======== Supplied records ========

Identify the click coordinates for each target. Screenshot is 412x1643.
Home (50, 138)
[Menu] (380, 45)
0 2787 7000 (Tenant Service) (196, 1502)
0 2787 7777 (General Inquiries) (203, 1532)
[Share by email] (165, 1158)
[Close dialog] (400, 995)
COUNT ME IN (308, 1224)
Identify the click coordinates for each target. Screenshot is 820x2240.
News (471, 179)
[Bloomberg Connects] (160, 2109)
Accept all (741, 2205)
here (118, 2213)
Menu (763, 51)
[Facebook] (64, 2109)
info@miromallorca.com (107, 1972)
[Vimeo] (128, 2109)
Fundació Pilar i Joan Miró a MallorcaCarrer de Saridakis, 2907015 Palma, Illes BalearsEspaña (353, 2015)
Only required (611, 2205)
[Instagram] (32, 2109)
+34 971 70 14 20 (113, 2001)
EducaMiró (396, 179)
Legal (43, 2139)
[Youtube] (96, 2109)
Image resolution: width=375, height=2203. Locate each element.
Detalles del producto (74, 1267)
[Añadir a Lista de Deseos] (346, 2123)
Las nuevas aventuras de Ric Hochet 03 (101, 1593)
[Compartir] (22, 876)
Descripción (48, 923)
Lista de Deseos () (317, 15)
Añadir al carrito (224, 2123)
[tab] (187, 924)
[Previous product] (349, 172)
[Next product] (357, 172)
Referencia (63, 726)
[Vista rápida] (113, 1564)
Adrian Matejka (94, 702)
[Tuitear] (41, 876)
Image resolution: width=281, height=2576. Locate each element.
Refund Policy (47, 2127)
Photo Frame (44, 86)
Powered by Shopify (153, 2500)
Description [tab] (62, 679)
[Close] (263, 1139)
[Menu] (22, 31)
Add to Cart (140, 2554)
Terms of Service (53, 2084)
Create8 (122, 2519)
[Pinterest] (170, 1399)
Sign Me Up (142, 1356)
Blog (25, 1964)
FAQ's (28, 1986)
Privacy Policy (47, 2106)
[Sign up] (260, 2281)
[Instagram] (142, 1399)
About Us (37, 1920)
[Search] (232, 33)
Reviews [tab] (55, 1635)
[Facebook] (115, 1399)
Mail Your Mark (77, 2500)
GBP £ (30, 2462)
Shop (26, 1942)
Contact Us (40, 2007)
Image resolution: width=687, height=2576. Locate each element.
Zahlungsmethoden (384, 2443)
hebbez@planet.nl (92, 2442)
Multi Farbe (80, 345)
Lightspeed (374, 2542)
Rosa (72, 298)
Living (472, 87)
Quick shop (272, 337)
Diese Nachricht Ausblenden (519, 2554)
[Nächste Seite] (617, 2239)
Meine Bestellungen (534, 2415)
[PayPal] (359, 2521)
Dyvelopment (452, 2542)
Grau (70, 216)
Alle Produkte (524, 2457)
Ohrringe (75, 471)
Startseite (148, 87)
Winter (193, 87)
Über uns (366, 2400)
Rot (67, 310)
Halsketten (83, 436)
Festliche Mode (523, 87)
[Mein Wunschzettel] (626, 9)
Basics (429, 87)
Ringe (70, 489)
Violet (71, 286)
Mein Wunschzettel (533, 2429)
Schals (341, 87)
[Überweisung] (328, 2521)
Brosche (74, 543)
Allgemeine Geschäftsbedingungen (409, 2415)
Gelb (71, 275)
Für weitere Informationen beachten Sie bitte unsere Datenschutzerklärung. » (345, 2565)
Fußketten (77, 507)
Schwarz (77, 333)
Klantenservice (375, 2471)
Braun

========

• _Exercise brief_
Reproduce exactly what appears from the line containing "Mein Wunschzettel (533, 2429)" down to the final line of the data.

• _Answer for this exercise_
Mein Wunschzettel (533, 2429)
Schals (341, 87)
[Überweisung] (328, 2521)
Brosche (74, 543)
Allgemeine Geschäftsbedingungen (409, 2415)
Gelb (71, 275)
Für weitere Informationen beachten Sie bitte unsere Datenschutzerklärung. » (345, 2565)
Fußketten (77, 507)
Schwarz (77, 333)
Klantenservice (375, 2471)
Braun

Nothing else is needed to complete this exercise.